Particle identification is the process of using information left by a particle passing through a particle detector to identify the type of particle. Particle identification reduces backgrounds and improves measurement resolutions, and is essential to many analyses at particle detectors.[1]
Charged particles have been identified using a variety of techniques. All methods rely on a measurement of the momentum in a tracking chamber combined with a measurement of the velocity to determine the charged particle mass, and therefore its identity.
A charged particle loses energy in matter by ionization at a rate determined in part by its velocity. The energy loss per unit distance is typically called dE/dx. The energy loss is measured either in dedicated detectors, or in tracking chambers designed to also measure energy loss. The energy lost in a thin layer of material is subject to large fluctuations, and therefore accurate dE/dx determination requires a large number of measurements. Individual measurements in the low and high energy tails are excluded.
Time of flight detectors determine charged particle velocity by measuring the time required to travel from the interaction point to the time of flight detector, or between two detectors. The ability to distinguish particle types diminishes as the particle velocity approaches its maximum allowed value, speed of light, and thus is efficient only for particles with a small Lorentz factor.
Cherenkov radiation is emitted by a charged particle when it passes through a material with a speed greater than c/n, where n is the index of refraction of the material. The angle of the photons with respect to the charged particle direction depends on velocity. A number of Cherenkov detector geometries have been used.
Photons are identified because they leave all their energy in a detector's electromagnetic calorimeter, but do not appear in the tracking chamber (see, for example, ATLAS Inner Detector) because they are neutral. A neutral pion which decays inside the EM calorimeter can replicate this effect.
Electrons appear as a track in the inner detector and deposit all their energy in the electromagnetic calorimeter. The energy deposited in the calorimeter must match the momentum measured in the tracking chamber.
Muons penetrate more material than other charged particles, and can therefore be identified by their presence in the outermost detectors.
Tau identification requires differentiating the narrow "jet" produced by the hadronic decay of the tau from ordinary quark jets.
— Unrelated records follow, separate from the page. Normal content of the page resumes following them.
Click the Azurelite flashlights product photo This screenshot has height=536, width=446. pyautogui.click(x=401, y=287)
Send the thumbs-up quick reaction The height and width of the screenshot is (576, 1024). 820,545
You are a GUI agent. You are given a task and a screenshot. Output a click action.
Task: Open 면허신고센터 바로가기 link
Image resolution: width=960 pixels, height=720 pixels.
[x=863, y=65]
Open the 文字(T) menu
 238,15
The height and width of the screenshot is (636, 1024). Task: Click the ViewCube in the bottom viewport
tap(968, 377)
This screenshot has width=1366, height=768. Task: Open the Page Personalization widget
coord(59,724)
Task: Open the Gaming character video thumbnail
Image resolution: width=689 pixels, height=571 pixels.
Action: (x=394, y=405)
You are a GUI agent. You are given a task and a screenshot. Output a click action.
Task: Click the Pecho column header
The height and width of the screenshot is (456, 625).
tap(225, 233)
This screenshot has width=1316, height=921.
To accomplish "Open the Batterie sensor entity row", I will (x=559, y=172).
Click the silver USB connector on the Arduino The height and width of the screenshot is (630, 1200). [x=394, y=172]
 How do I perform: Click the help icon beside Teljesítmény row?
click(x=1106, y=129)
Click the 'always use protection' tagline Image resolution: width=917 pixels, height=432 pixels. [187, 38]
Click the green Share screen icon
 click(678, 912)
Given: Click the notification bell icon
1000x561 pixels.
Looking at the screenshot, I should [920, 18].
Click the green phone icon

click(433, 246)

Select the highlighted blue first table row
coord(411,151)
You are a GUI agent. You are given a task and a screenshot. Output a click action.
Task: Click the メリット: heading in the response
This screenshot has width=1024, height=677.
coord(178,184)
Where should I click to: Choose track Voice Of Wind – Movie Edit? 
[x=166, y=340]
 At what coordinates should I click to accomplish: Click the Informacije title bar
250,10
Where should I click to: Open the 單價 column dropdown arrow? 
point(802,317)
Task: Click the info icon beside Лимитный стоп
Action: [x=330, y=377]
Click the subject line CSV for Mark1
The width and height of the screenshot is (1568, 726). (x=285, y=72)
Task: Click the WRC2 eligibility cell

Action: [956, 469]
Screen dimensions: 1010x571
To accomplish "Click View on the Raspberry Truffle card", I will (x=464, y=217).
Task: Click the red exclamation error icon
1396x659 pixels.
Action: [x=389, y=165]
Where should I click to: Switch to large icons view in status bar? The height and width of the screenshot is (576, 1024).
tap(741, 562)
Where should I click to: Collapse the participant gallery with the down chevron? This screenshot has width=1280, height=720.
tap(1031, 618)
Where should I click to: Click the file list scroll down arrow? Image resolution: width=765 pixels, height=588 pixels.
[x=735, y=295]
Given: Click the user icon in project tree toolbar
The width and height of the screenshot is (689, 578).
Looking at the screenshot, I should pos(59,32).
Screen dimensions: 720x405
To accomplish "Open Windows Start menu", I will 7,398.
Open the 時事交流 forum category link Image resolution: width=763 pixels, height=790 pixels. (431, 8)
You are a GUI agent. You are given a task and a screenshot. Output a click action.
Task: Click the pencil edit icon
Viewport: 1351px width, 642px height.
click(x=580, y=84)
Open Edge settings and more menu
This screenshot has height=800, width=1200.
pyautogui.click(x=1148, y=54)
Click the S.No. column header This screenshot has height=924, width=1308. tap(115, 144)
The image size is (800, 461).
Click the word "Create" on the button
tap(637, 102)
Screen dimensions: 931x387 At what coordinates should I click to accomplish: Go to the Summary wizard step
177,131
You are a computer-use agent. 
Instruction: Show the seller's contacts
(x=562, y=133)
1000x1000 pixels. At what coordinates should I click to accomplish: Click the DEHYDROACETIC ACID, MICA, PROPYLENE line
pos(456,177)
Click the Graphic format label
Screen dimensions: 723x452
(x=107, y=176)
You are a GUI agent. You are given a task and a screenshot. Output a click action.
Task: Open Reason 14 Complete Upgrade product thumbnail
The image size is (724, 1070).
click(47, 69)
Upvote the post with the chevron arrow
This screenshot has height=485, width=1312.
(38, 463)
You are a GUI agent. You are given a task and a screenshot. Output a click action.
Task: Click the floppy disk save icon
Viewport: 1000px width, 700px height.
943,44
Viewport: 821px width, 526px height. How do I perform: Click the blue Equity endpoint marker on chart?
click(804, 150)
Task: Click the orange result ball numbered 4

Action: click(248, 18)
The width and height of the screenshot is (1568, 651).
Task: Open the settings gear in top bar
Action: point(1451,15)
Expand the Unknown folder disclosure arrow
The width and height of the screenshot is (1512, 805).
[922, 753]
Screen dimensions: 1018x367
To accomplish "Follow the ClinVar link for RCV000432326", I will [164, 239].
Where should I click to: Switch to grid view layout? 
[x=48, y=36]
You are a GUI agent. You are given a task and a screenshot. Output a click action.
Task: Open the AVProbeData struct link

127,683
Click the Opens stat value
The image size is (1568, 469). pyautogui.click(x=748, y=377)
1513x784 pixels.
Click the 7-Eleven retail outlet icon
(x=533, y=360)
Neutrinos do not interact in particle detectors, and therefore escape undetected. Their presence can be inferred by the momentum imbalance of the visible particles in an event. In electron-positron colliders, both the neutrino momentum in all three dimensions and the neutrino energy can be reconstructed. Neutrino energy reconstruction requires accurate charged particle identification. In colliders using hadrons, only the momentum transverse to the beam direction can be determined.
Neutral hadrons can sometimes be identified in calorimeters. In particular, antineutrons and KL0s can be identified. Neutral hadrons can also be identified at electron-positron colliders in the same way as neutrinos.
Quark flavor tagging identifies the flavor of quark a jet comes from. B-tagging, the identification of bottom quarks, is the most important example.B-tagging relies on the b quark being the heaviest quark involved in a hadronic decay (tops are heavier but to have a top in a decay is necessary to produce some heavier particle to have a subsequent decay into a top). This implies that the b quark has a short lifetime and is possible to look for its decay vertex in the inner tracker. Additionally, its decay products are transversal to the beam, resulting in a high jet multiplicity. Charm tagging using similar techniques is also possible, but extremely difficult due to the lower mass.Tagging jets from lighter quarks is simply impossible, due to QCD background there are simply too many indistinguishable jets.